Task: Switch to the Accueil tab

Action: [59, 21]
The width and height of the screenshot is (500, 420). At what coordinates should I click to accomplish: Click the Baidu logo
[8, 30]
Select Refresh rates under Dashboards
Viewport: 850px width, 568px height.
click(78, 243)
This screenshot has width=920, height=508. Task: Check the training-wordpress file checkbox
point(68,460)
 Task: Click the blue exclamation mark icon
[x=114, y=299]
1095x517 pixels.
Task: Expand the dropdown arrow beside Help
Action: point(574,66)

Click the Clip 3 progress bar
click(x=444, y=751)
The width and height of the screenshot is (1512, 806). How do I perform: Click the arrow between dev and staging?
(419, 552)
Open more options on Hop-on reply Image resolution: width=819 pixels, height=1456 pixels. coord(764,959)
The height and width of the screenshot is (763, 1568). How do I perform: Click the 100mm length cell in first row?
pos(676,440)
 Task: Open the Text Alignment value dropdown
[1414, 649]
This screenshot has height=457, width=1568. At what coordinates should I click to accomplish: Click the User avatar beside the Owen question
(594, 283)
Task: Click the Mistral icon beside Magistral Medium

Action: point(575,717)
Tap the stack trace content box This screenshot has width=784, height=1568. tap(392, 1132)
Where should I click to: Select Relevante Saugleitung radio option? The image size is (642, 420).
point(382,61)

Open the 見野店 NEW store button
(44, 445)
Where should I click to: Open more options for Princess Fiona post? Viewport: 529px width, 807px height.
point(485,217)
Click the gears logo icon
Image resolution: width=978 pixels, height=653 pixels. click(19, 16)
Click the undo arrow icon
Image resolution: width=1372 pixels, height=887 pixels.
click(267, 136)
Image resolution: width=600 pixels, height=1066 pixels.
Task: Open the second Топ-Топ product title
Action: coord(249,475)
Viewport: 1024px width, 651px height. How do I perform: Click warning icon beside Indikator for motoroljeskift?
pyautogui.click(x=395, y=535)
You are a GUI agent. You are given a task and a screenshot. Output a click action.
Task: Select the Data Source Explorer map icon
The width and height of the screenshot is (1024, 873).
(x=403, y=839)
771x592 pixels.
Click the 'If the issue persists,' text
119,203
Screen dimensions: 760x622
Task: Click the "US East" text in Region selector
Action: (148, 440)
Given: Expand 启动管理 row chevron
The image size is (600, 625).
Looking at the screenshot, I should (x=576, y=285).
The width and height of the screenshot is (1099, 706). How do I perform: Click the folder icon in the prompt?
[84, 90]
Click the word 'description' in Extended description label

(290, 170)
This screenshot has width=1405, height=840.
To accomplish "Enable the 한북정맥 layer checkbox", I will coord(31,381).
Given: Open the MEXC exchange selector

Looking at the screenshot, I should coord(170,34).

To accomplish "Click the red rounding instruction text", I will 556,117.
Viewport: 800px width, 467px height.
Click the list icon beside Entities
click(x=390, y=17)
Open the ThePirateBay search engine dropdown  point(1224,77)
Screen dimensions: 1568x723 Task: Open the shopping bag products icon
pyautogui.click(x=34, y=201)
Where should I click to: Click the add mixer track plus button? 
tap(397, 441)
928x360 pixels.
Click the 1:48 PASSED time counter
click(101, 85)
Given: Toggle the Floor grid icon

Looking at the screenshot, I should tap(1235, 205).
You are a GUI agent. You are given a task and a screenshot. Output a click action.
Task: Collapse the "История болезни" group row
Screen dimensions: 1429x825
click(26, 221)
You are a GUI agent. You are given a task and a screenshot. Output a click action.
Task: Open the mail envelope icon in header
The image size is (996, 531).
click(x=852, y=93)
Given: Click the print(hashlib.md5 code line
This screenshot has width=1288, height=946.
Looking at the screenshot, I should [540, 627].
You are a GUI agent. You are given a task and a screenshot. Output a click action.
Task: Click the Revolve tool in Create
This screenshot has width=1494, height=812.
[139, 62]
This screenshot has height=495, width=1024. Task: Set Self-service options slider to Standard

• [SHORT EXERCISE]: Reproduce the records starting at the line containing "928x360 pixels." and ending with the last line of the records, replacing "mail envelope" with "letter" and changing nothing else.

• [EXERCISE RESPONSE]:
928x360 pixels.
Click the 1:48 PASSED time counter
click(101, 85)
Given: Toggle the Floor grid icon

Looking at the screenshot, I should tap(1235, 205).
You are a GUI agent. You are given a task and a screenshot. Output a click action.
Task: Collapse the "История болезни" group row
Screen dimensions: 1429x825
click(26, 221)
You are a GUI agent. You are given a task and a screenshot. Output a click action.
Task: Open the letter icon in header
The image size is (996, 531).
click(x=852, y=93)
Given: Click the print(hashlib.md5 code line
This screenshot has width=1288, height=946.
Looking at the screenshot, I should [540, 627].
You are a GUI agent. You are given a task and a screenshot. Output a click action.
Task: Click the Revolve tool in Create
This screenshot has width=1494, height=812.
[139, 62]
This screenshot has height=495, width=1024. Task: Set Self-service options slider to Standard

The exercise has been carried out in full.